Newscast for Thursday, January 24, 2013
- Year: 2013
- Length: 29:03 minutes (26.6 MB)
- Format: MP3 Mono 44kHz 128Kbps (CBR)
As sexual assault and rape continues to affect millions of people across the globe, a new report finds police in the nation’s Capital are failing to investigate these crimes. Human Rights Watch spent three years interviewing survivors, hospital staff and counselors in Washington, DC as well as analyzing police and hospital records. The group found that an estimated 40 percent of sexual assault reports at one hospital were not “documented or properly investigated.” Sarah Darehshori is one of the report’s authors.
“One of our overall concerns was that, prior to our notifying the department of our findings, sexually assault unit detectives received no training in sexual assault cases before they joined the sexual assault unit. There are no—the entire detective training program only included some training on the definition of sex abuse in DC. There was no systematic training for the um, people on the ground, the patrol officers on assaults. No training on trauma interviewing techniques. Basically, all the training was on the job.”
Sexual assault survivors told Human Rights Watch they felt the police were skeptical of their accounts, creating an environment where they didn’t feel safe to share details of the crime.
“I started to feel like a victim because of my interactions with police. They didn’t believe me, they made me feel ashamed for questioning them. They—they made me question myself and what happened. How—they made me feel like I was making something up, when all I was trying to do was tell them what happened so it could be reported accurately so that it wouldn’t happen again.”
Human Rights Watch is calling on the department to acknowledge the past problems and hold those involved accountable. The group’s Darehshori says she’d also like to see the creation of an external review process for the department’s sexual assault unit, which she says has worked well in Philadelphia and other cities. The DC Metropolitan Police department criticized the report, saying it used “flawed methodology” and “makes sweeping allegations that are not backed by facts.” Human rights advocates are also calling on Congress to reauthorize the Violence Against Women Act after it failed to do so last month. The act, which expired in 2011, funds community and law enforcement programs to help sexual assault survivors.
In Washington today, President Obama made two key cabinet choices that will impact how big banks and SuperPACs are regulated in his second term.
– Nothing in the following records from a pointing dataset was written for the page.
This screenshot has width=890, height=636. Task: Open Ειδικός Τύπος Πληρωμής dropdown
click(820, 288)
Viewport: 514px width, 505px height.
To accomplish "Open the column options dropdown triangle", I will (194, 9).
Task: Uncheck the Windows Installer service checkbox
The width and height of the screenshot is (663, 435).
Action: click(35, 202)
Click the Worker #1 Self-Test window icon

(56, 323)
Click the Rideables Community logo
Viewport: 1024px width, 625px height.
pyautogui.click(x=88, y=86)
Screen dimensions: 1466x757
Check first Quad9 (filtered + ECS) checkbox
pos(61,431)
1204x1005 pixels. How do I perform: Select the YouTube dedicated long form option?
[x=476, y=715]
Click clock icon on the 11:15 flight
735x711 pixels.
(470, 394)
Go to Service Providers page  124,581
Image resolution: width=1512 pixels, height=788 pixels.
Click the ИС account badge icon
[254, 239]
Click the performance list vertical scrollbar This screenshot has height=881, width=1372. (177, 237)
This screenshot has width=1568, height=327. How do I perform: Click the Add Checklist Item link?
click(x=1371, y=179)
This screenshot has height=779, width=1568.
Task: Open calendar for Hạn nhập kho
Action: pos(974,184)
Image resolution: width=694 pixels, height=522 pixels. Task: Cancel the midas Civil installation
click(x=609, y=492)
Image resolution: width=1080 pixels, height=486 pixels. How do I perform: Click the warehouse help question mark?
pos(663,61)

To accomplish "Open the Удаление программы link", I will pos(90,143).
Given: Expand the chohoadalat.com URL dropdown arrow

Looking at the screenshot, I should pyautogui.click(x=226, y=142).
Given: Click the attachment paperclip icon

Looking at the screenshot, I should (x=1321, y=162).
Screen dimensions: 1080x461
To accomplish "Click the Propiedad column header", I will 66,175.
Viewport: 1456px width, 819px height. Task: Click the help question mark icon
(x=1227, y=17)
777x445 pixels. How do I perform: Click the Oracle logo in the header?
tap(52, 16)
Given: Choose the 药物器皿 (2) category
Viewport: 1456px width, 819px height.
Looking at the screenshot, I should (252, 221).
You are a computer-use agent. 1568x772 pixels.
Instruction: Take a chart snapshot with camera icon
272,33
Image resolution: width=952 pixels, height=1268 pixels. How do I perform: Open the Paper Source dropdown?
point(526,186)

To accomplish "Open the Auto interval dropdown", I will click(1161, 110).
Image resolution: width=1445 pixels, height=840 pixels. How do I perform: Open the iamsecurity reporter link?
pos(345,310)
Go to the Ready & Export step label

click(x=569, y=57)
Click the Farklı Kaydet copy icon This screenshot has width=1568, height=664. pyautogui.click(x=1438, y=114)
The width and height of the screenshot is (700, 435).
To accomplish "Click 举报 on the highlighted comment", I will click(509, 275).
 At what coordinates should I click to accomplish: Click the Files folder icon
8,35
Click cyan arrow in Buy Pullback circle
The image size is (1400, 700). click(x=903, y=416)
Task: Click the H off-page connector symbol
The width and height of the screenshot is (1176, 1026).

The President tapped Mary Jo White to lead the Securities and Exchange Commission, and re-nominated Richard Cordray for the Consumer Financial Protection Bureau. The cabinet staffing process also moved forward on Capitol Hill, where Senators questioned one of the President’s most prominent picks: Massachusetts Democrat John Kerry, the nominee for Secretary of State. If confirmed, Kerry would face major diplomatic decisions ranging from Iran’s nuclear power program and the Middle East peace process to free trade agreements and the Keystone XL pipeline. FSRN’s Alice Ollstein has more.
Today, the European Parliament’s Committee on Agriculture and Rural Development approved a plan could have lasting effects on the region’s farms and food production for the next decade. But small and organic farmers and environmentalists say the plan, known as the Common Agricultural Policy or CAP, doesn’t do enough to promote green measures, such as crop rotation and diversification. They say it also reduces the amount of land required to be protected as ecological zones. For more, we’re joined by Stanka Becheva, food and agriculture campaigner at Friends of the Earth Europe, she’s also part of the Good Food, Good Farming Campaign and joins us from Brussels.
The Palestinian Authority is preparing to submit an application to UNESCO recommending the nomination of the small, ancient village of Battir as a World Heritage Site. This would be the second World Heritage listing after a successful nomination of Bethlehem’s Church of Nativity last June. Located in the West Bank, Battir is known for its agricultural terraces and roman-era ruins. But Israeli officials plan to erect a barrier through the area, which cultural experts say would threaten this sensitive site. FSRN’s Lena Odgaard reports.
The nation’s largest nurses union and the fastest growing healthcare workers union are joining forces in what they say is an effort to fight for higher labor standards in the healthcare industry. The first-of-its-kind healthcare union affiliation comes as Kaiser Permanente workers in California prepare to decide on which union will represent them. FSRN’s Max Pringle reports.